The instant case presents the issue in a different dimension. In Bates, the crime of aggravated assault to which the defendant pleaded, although different from the more serious crime of attempted robbery with which he was charged, was not wholly unrelated to that crime and did not involve conduct of an entirely different nature. In this case, the two crimes are not only different, but mutually exclusive. It is inconceivable that this appellant could have obtained the victim's purse by snatching it and also by means of a confidence game.
The facts elicited in this case do not simply fail to show that the confidence game crime was committed; they affirmatively show that it was not committed. If this Court were to sanction appellant's conviction of the confidence game charge, appellant's criminal record would forever reflect not a mere inaccuracy with respect to the actual conduct in which he engaged; it would perpetuate an outright and misleading falsehood.
It is this problem which the ABA Project on Minimum Standards for Criminal Justice, Standards Relating to Pleas of Guilty, § 3.1(b)(ii) (1967), attempts to avoid by requiring that prosecuting attorneys plea bargain only with respect to other offenses "reasonably related to defendant's conduct." This case illustrates the danger which the California Supreme Court recognized in People v. West, 3 Cal. 3d 595, 91 Cal. Rptr. 385, 477 P.2d 409 (1970). The court there pointed out, quoting from the comment to the ABA Standard, that by requiring a reasonable relation *122 between the crime pleaded to and defendant's actual conduct, "`the defendant's record * * *, while not a completely accurate portrayal of his criminal history, will not be grossly misleading and thus will not likely result in inappropriate correctional treatment or police suspicion.' (ABA Standards, p. 68)." (477 P.2d at 420).
The court in West, supra, adopted the ABA Standard. See also Newman, Conviction: The Determination of Guilt or Innocence Without Trial (1966) at 99-104, discussing the absurd results which have occurred by permitting pleas to illogical lesser offenses. In this case there is no reasonable relationship between the offense committed and the offense for which appellant was convicted.
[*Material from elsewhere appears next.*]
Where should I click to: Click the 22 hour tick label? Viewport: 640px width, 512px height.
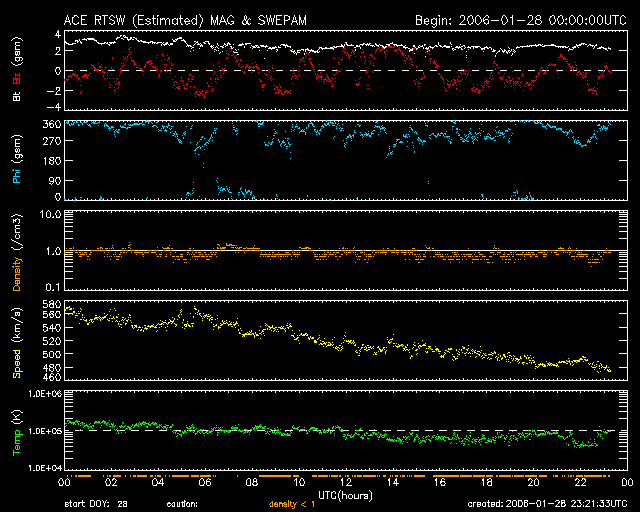coord(581,482)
This Court recognizes the legality and administrative necessity of plea bargaining. By this decision we do not limit bargained charge reductions to lower degrees of the crime charged or to lesser included offenses, but we do hold that the reduction must be "to a charge which bears some categoric similarity to the original charge." Comment to ABA Standards § 3.1(b) at 68, supra.
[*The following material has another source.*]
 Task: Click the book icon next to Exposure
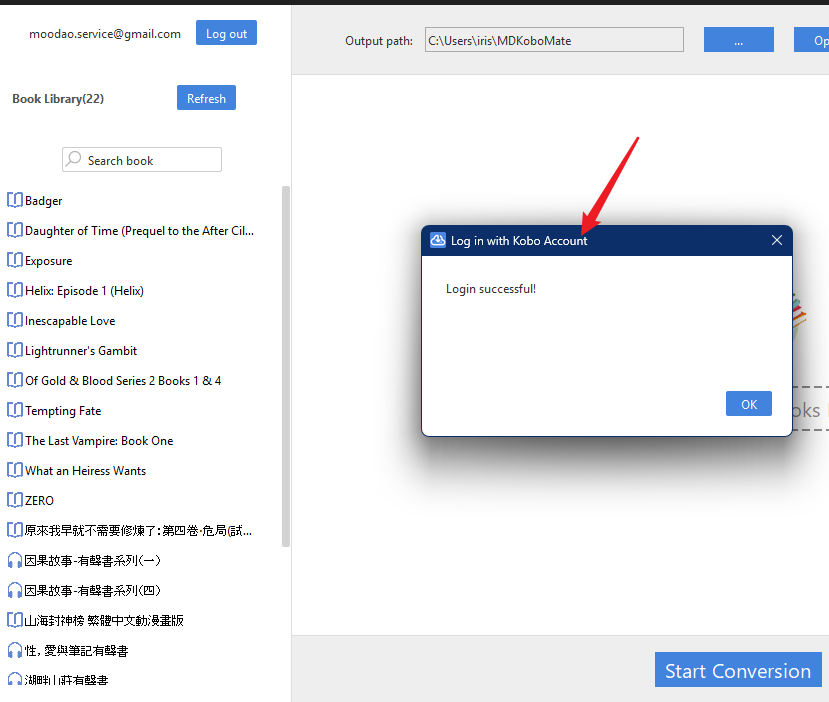(15, 260)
It is distasteful to relieve appellant of the consequences of an agreement which he knowingly made. But we find the alternative, which would necessitate our approval of a misrepresentation approaching a fraud on the courts, to be more distasteful. Setting aside the conviction and reinstituting the original charge in a case such as this is not too great a price to pay for upholding the integrity of the judicial process.
The appellant's conviction is reversed, and the matter remanded to the trial court for reinstatement of the information charging the defendant with the crime of theft from a person.
JACOBSON, P.J., and WREN, J., concurring.
NOTES
[1] Rule 17.3 of our new Rules requires a factual basis for both a no contest and a guilty plea.